Santé Nord-Kivu : une maladie non identifiée ferait neuf morts à Lubero selon la société civile, l’enquête lancée
Bapere

Nord-Kivu : une maladie non identifiée ferait neuf morts à Lubero selon la société civile, l’enquête lancée

Dans un village enclavé du territoire de Lubero, neuf personnes seraient mortes en deux semaines d'un mal non identifié, selon la société civile locale. Une équipe est arrivée pour des prélèvements, dans une zone déjà minée par l'insécurité.

Nord-Kivu : une maladie non identifiée ferait neuf morts à Lubero selon la société civile, l’enquête lancée
AFP

La Rédaction
Kinshasa - 4 JUILLET 2026 - 22:38 WAT · 4 min de lecture

Depuis la mi-juin 2026, une maladie non identifiée frappe la cité minière de Mangumo, dans le secteur de Bapere, en territoire de Lubero, au Nord-Kivu. Au 4 juillet, la société civile locale faisait état de neuf décès en l’espace de deux semaines, ainsi que de plusieurs malades dans un état grave. « On parle de neuf décès jusqu’à présent, et on signale également d’autres malades qui sont agonisants. Ils présentent une diarrhée, et c’est ce qui conduit, bien sûr, à leur mort », a déclaré le président de la société civile de Lubero, Samuel Kagheni, à Radio Okapi. Ces chiffres, provisoires, émanent de la société civile et non d’un bilan sanitaire officiel.

À ce stade, aucun diagnostic n’est posé. L’expression de maladie non identifiée décrit un statut d’investigation, pas un mal connu. Le seul symptôme rapporté, une diarrhée précédant le décès, ne suffit pas à conclure, et il serait imprudent de nommer une cause avant les résultats de laboratoire. Selon la zone de santé de référence de Manguredjipa, une équipe d’investigation est arrivée à Mangumo pour effectuer des prélèvements, et une seconde équipe, chargée de la prise en charge, était attendue. La nature de la maladie, son agent, son mode de transmission restent à établir.

L’accès au foyer conditionne toute la riposte. Mangumo est un village reculé, distant d’environ deux cent cinquante kilomètres de Butembo, et son isolement complique l’acheminement des soins comme celui des échantillons. « Ce village se trouve à une distance de quatre à cinq jours de marche. Il y a une population qui est en train de quitter la zone pour se réfugier soit à Manguredjipa, soit à Ndjiapanda, soit encore vers Lubero », a précisé Samuel Kagheni. Ce mouvement de fuite, s’il protège les habitants d’un danger perçu, peut aussi disperser d’éventuels malades avant tout diagnostic.

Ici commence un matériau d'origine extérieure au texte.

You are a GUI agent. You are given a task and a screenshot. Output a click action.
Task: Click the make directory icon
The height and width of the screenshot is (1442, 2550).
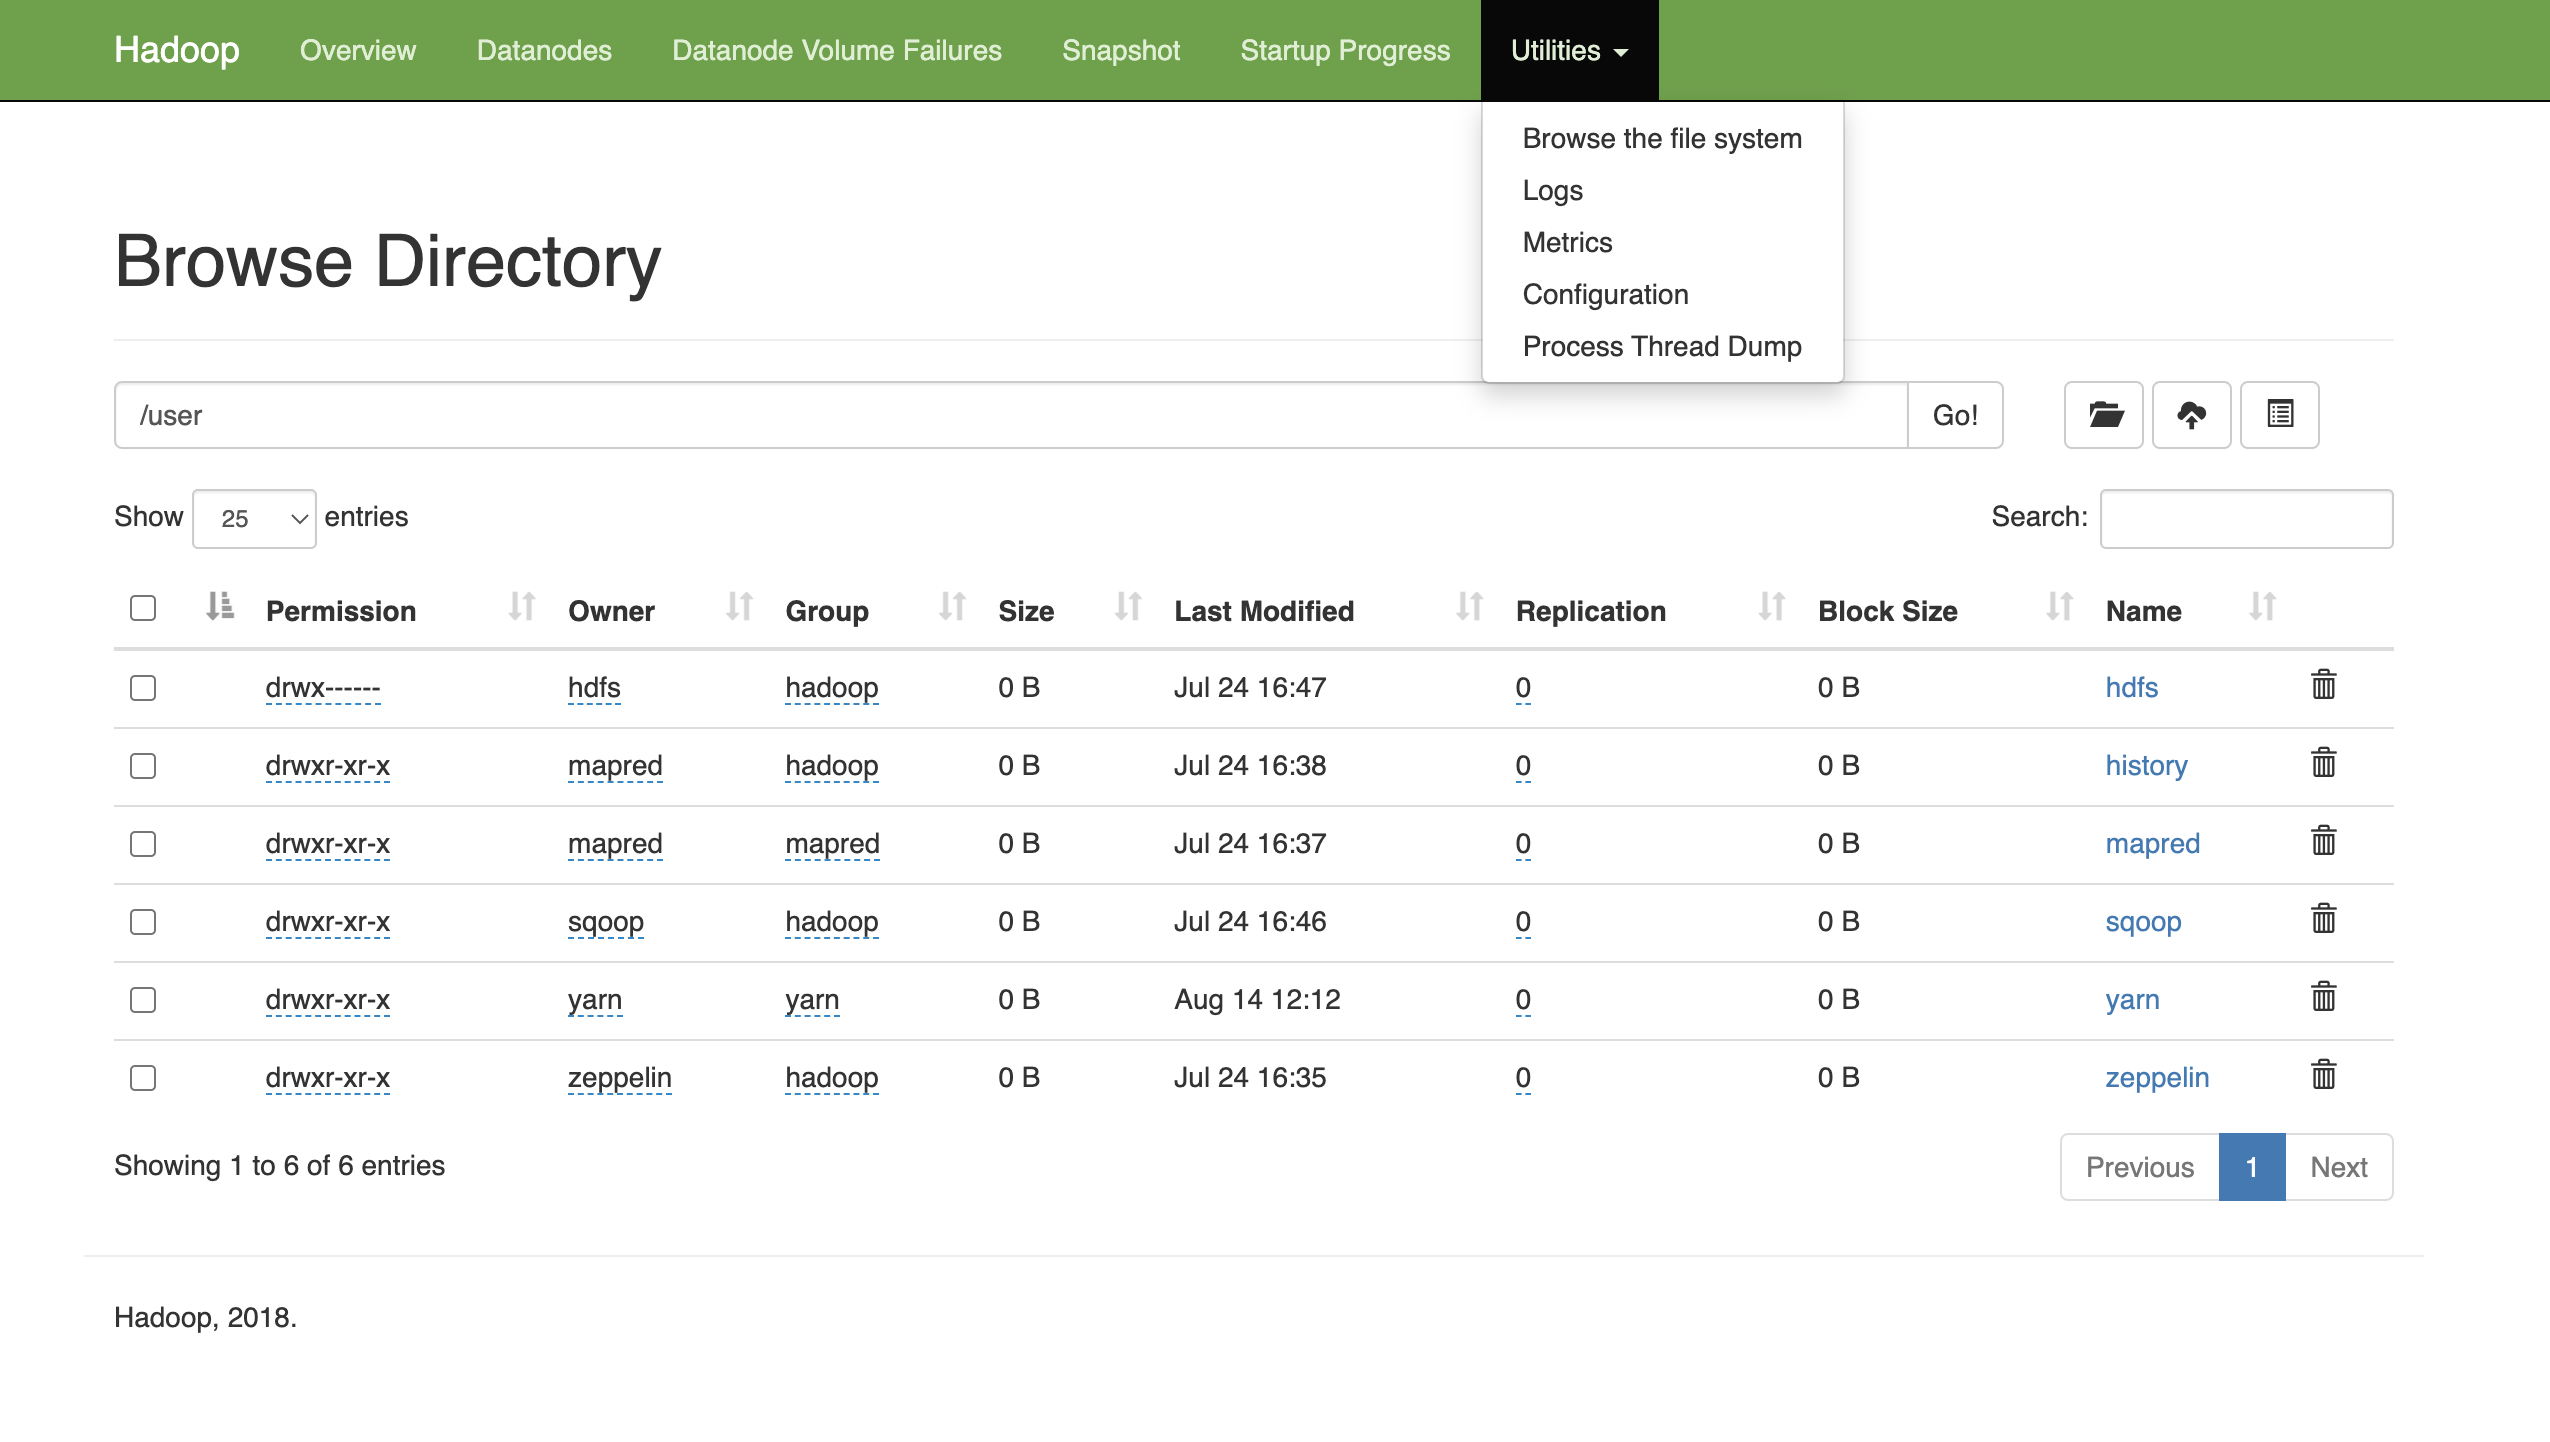click(x=2105, y=414)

Le contexte sanitaire de la région est déjà fragile. La zone de santé de Manguredjipa a vu, fin 2025, une partie de ses médecins quitter leur poste, dans un secteur exposé aux attaques armées et aux déplacements de population. Cette pénurie de personnel et de structures pèse sur la capacité à détecter et à contenir une flambée. L’enclavement et l’insécurité, documentés par les organisations humanitaires, ne sont pas la cause de la maladie, mais ils en compliquent la réponse, en retardant l’arrivée des équipes et des moyens de diagnostic.

Un point mérite d’être écarté d’emblée pour éviter toute confusion. Une épidémie d’Ebola sévit certes en RDC depuis mai 2026, mais elle touche l’Ituri et d’autres zones, et le territoire de Lubero ne figure pas parmi les entités affectées recensées. Aucune source ne relie à ce jour la flambée de Mangumo à cette épidémie. Établir un tel lien sans preuve reviendrait à semer une inquiétude infondée. La prudence vaut dans les deux sens, ne pas minimiser un phénomène meurtrier, ne pas l’affilier à une autre crise sans élément.

Pour les autorités sanitaires du Nord-Kivu, l’urgence est double, confirmer la nature du mal et atteindre les malades. Tant que les prélèvements n’auront pas parlé, le bilan restera une estimation locale, et la cause, une inconnue. Ce qui se joue à Mangumo est un test de la capacité du système de santé à voir loin, jusque dans ses marges les plus isolées, là où une poignée de morts peut passer inaperçue faute de relais. La vraie réponse commencera le jour où un laboratoire donnera un nom à ce qui tue, et où une équipe pourra soigner sur place. D’ici là, chaque jour compte, et chaque kilomètre de piste aussi.